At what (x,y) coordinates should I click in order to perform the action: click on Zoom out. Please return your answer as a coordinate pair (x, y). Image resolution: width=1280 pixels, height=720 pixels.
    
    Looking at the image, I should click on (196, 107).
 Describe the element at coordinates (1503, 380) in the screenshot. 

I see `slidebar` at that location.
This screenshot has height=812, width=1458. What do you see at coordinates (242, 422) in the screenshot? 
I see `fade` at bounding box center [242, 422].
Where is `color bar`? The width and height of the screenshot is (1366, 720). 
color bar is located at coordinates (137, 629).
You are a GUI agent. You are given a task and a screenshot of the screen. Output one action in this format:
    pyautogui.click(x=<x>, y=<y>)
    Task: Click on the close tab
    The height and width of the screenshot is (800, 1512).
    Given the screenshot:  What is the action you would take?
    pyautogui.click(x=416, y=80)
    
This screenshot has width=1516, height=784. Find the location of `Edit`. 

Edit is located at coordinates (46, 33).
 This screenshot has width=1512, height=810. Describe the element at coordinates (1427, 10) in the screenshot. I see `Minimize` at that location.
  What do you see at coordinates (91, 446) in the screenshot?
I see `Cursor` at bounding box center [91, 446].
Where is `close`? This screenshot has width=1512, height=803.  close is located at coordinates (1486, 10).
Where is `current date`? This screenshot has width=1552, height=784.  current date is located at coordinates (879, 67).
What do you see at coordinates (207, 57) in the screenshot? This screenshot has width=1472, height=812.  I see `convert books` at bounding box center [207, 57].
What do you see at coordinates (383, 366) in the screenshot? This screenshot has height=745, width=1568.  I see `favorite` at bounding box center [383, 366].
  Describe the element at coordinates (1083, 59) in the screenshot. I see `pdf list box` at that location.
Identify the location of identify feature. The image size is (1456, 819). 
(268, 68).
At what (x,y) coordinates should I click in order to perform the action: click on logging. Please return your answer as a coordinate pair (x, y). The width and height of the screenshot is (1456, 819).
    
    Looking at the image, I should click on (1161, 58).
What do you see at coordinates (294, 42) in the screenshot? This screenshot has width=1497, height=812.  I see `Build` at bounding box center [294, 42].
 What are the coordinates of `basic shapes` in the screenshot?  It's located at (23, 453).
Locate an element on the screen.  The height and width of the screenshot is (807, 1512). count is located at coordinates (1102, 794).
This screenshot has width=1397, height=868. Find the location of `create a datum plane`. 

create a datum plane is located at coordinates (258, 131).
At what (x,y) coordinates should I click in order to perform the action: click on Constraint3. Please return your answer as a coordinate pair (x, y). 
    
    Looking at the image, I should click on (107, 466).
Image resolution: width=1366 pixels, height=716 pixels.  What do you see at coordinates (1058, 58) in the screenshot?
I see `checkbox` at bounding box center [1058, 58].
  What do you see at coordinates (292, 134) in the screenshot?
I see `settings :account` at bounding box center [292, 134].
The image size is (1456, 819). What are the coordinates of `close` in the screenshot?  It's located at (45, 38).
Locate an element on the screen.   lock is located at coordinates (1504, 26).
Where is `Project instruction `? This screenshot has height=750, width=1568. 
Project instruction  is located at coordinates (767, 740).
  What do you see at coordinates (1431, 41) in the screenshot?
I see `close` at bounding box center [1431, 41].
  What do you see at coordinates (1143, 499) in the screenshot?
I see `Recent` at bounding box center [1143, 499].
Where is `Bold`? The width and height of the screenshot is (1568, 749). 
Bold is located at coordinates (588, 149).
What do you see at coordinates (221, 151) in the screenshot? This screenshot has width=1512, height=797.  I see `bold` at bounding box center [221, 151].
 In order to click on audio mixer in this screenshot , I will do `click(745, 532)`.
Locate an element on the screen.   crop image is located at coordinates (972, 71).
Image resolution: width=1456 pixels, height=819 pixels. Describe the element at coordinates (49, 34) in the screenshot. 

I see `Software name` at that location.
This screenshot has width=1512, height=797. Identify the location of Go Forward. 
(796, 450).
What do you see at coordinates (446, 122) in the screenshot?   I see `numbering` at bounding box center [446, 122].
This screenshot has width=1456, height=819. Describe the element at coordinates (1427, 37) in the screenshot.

* * *

### WRITTEN TASK
Copy the entire listing above line for line, keeping every character and all spacing unchanged.

### COMPLETED TASK
At what (x,y) coordinates should I click in order to perform the action: click on Zoom out. Please return your answer as a coordinate pair (x, y). Image resolution: width=1280 pixels, height=720 pixels.
    
    Looking at the image, I should click on (196, 107).
 Describe the element at coordinates (1503, 380) in the screenshot. 

I see `slidebar` at that location.
This screenshot has height=812, width=1458. What do you see at coordinates (242, 422) in the screenshot? 
I see `fade` at bounding box center [242, 422].
Where is `color bar`? The width and height of the screenshot is (1366, 720). 
color bar is located at coordinates (137, 629).
You are a GUI agent. You are given a task and a screenshot of the screen. Output one action in this format:
    pyautogui.click(x=<x>, y=<y>)
    Task: Click on the close tab
    The height and width of the screenshot is (800, 1512).
    Given the screenshot:  What is the action you would take?
    pyautogui.click(x=416, y=80)
    
This screenshot has width=1516, height=784. Find the location of `Edit`. 

Edit is located at coordinates (46, 33).
 This screenshot has width=1512, height=810. Describe the element at coordinates (1427, 10) in the screenshot. I see `Minimize` at that location.
  What do you see at coordinates (91, 446) in the screenshot?
I see `Cursor` at bounding box center [91, 446].
Where is `close`? This screenshot has width=1512, height=803.  close is located at coordinates (1486, 10).
Where is `current date`? This screenshot has width=1552, height=784.  current date is located at coordinates (879, 67).
What do you see at coordinates (207, 57) in the screenshot? This screenshot has width=1472, height=812.  I see `convert books` at bounding box center [207, 57].
What do you see at coordinates (383, 366) in the screenshot? This screenshot has height=745, width=1568.  I see `favorite` at bounding box center [383, 366].
  Describe the element at coordinates (1083, 59) in the screenshot. I see `pdf list box` at that location.
Identify the location of identify feature. The image size is (1456, 819). 
(268, 68).
At what (x,y) coordinates should I click in order to perform the action: click on logging. Please return your answer as a coordinate pair (x, y). The width and height of the screenshot is (1456, 819).
    
    Looking at the image, I should click on (1161, 58).
What do you see at coordinates (294, 42) in the screenshot? This screenshot has width=1497, height=812.  I see `Build` at bounding box center [294, 42].
 What are the coordinates of `basic shapes` in the screenshot?  It's located at (23, 453).
Locate an element on the screen.  The height and width of the screenshot is (807, 1512). count is located at coordinates (1102, 794).
This screenshot has width=1397, height=868. Find the location of `create a datum plane`. 

create a datum plane is located at coordinates (258, 131).
At what (x,y) coordinates should I click in order to perform the action: click on Constraint3. Please return your answer as a coordinate pair (x, y). 
    
    Looking at the image, I should click on (107, 466).
Image resolution: width=1366 pixels, height=716 pixels.  What do you see at coordinates (1058, 58) in the screenshot?
I see `checkbox` at bounding box center [1058, 58].
  What do you see at coordinates (292, 134) in the screenshot?
I see `settings :account` at bounding box center [292, 134].
The image size is (1456, 819). What are the coordinates of `close` in the screenshot?  It's located at (45, 38).
Locate an element on the screen.   lock is located at coordinates (1504, 26).
Where is `Project instruction `? This screenshot has height=750, width=1568. 
Project instruction  is located at coordinates (767, 740).
  What do you see at coordinates (1431, 41) in the screenshot?
I see `close` at bounding box center [1431, 41].
  What do you see at coordinates (1143, 499) in the screenshot?
I see `Recent` at bounding box center [1143, 499].
Where is `Bold`? The width and height of the screenshot is (1568, 749). 
Bold is located at coordinates (588, 149).
What do you see at coordinates (221, 151) in the screenshot? This screenshot has width=1512, height=797.  I see `bold` at bounding box center [221, 151].
 In order to click on audio mixer in this screenshot , I will do `click(745, 532)`.
Locate an element on the screen.   crop image is located at coordinates (972, 71).
Image resolution: width=1456 pixels, height=819 pixels. Describe the element at coordinates (49, 34) in the screenshot. 

I see `Software name` at that location.
This screenshot has width=1512, height=797. Identify the location of Go Forward. 
(796, 450).
What do you see at coordinates (446, 122) in the screenshot?   I see `numbering` at bounding box center [446, 122].
This screenshot has width=1456, height=819. Describe the element at coordinates (1427, 37) in the screenshot.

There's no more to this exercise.